Forum OpenACS Q&A: Re: New Package: News Aggregator

Collapse
Posted by Simon Carstensen on
This bug has been causing me some headache. Perhaps someone can help me out?

The na_check_link proc checks whether link is internal (i.e. a permalink) or external (i.e.points to a source). Take for example Evhead's feed (http://www.evhead.com/rss.xml) - the link nodes point to external URLs. The source he's commenting on is put in the link node. That's when I came up with the na_check_link proc. Later I noticed some doublets from Doc Searl's and David Winer's blogs coming in. It turns out that all Winer's link nodes point to URLs like http://scriptingnews.userland.com/backissues/2003/02/04#When:2:49:44PM. Hence it's detected as an external URL (since its domain name is different from the feed_url which is http://scripting.com/rss.xml). Doc Searl's link nodes point to http://doc.weblogs.com, which is the correct URL, only the feed is placed at http://partners.userland.com/people/docSearls.xml. Again his link nodes are detected as external links.

I'm not sure how to solve this problem. As for Doc Searls I solved it by using the URL of the website instead (which is http://doc.weblogs.com).
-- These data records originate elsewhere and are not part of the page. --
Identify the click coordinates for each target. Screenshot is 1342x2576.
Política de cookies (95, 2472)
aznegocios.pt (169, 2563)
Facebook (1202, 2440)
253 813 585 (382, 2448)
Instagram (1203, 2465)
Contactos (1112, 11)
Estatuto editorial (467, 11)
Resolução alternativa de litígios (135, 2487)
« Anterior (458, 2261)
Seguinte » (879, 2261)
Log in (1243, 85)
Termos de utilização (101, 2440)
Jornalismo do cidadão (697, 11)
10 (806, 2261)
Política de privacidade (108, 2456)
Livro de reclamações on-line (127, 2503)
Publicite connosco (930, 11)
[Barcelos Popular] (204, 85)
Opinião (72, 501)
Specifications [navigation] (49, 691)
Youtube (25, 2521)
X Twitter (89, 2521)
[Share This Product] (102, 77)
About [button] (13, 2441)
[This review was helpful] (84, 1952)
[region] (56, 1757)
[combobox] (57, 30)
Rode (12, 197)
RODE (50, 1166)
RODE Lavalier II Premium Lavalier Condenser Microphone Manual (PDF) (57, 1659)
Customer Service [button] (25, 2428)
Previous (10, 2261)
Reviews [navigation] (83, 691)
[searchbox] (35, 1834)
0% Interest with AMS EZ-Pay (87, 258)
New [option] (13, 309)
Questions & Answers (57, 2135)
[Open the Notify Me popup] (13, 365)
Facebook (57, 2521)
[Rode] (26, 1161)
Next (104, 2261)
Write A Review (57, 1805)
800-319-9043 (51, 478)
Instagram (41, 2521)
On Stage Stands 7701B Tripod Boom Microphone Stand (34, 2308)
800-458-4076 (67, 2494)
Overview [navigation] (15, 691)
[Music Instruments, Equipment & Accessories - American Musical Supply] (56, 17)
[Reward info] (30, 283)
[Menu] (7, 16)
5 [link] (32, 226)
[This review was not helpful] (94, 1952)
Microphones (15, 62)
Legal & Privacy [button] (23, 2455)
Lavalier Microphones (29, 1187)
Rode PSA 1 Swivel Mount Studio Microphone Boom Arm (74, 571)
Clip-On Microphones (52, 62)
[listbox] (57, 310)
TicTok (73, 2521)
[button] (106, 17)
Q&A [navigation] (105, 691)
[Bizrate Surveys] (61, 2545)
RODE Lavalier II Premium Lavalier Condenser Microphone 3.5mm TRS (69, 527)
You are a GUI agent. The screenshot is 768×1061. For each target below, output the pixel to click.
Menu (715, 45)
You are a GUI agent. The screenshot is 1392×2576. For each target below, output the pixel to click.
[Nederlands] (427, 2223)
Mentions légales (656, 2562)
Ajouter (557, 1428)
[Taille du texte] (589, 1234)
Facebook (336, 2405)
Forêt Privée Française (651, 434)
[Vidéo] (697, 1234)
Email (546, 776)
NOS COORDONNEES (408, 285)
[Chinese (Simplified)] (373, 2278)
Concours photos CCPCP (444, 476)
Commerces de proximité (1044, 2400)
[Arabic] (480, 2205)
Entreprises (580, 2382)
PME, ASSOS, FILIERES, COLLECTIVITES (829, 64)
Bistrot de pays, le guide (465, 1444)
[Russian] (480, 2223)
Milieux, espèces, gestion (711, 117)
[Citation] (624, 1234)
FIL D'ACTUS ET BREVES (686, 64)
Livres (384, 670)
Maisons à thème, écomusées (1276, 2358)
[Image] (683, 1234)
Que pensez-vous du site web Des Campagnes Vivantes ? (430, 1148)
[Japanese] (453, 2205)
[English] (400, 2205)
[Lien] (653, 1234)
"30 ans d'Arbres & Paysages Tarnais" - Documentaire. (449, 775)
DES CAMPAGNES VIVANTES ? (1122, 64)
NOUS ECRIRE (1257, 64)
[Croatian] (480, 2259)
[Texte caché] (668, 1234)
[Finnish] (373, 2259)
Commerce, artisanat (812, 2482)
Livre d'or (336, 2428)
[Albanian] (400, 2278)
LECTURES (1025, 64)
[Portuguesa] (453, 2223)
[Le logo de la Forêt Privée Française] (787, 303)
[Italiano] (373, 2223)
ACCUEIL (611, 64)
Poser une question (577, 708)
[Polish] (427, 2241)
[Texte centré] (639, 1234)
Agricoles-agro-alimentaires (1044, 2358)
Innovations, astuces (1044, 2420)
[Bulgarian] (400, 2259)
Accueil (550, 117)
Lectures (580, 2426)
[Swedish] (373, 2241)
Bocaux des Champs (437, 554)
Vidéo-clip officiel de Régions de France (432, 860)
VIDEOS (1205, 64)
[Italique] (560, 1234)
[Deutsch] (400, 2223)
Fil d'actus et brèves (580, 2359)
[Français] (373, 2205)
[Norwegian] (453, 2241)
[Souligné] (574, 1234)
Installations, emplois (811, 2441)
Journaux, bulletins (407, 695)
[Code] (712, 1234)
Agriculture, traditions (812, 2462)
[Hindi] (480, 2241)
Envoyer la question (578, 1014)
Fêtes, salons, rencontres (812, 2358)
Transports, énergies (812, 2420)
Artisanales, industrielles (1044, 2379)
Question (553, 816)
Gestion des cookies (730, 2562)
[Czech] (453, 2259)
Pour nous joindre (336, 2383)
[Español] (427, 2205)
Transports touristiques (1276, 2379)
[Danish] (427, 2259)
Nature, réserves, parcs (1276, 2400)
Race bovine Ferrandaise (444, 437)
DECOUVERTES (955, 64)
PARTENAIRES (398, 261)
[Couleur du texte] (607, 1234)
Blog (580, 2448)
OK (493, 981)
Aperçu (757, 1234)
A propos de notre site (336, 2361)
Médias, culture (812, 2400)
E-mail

I have to make sure the link node doesn't point to an external source, since it's potentially used to check whether the item has already been added (so if Evan writes about a piece by Joi Ito, for example, and links to him and I've subscribed to Joi Ito's feed, there's going to be a doublet).

Any suggestions?

BTW, I'm not sure I get your bugfix Mark. What was wrong with my code?

/Simon